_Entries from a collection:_
========================================================================

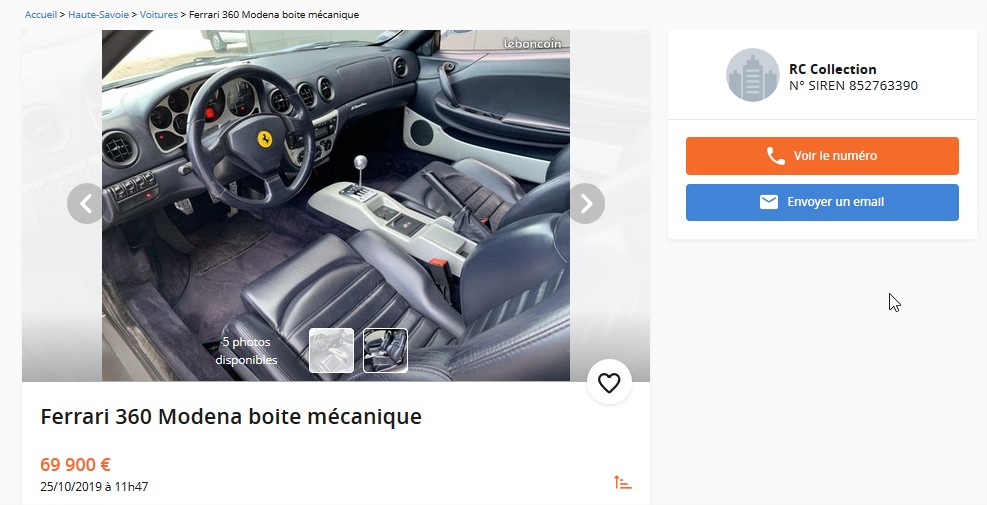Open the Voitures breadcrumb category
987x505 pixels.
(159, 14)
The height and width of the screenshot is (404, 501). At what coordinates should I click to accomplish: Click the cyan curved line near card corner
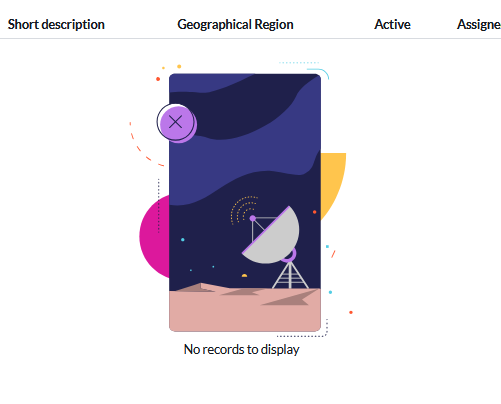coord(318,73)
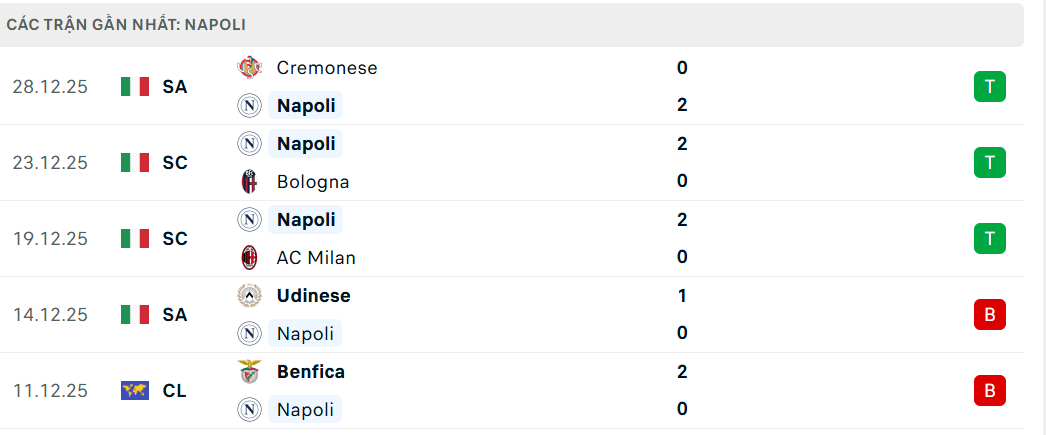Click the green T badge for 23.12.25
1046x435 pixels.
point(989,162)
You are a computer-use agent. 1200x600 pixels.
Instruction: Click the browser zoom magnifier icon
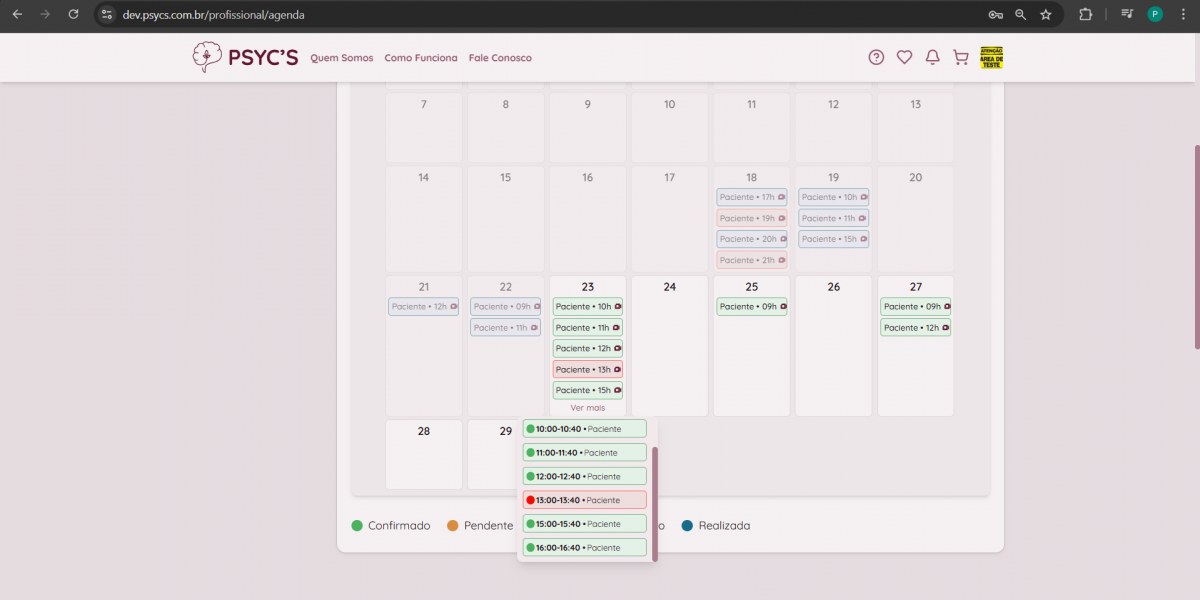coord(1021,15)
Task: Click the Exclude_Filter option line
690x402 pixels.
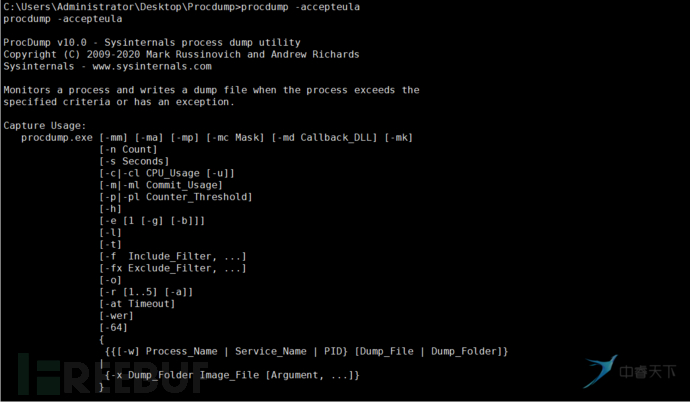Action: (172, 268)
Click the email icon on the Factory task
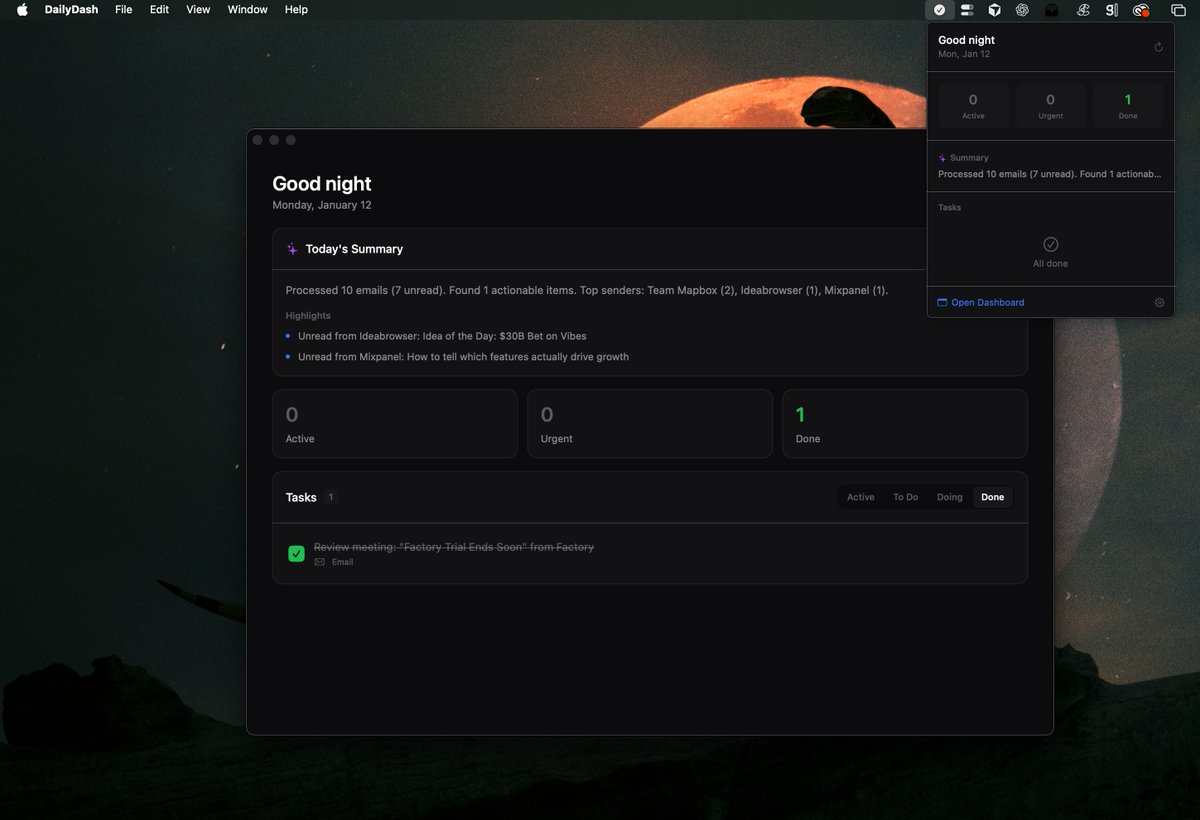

========================================================================

_Prompt:_ Update all the lines above by swapping "icon" for "symbol" everywhere it appears, changing nothing else. Leave the pictures out of your answer.

_Task output:_
Open the Voitures breadcrumb category
987x505 pixels.
(159, 14)
The height and width of the screenshot is (404, 501). At what coordinates should I click to accomplish: Click the cyan curved line near card corner
coord(318,73)
Click the green T badge for 23.12.25
1046x435 pixels.
point(989,162)
You are a computer-use agent. 1200x600 pixels.
Instruction: Click the browser zoom magnifier symbol
coord(1021,15)
Task: Click the Exclude_Filter option line
690x402 pixels.
Action: (172, 268)
Click the email symbol on the Factory task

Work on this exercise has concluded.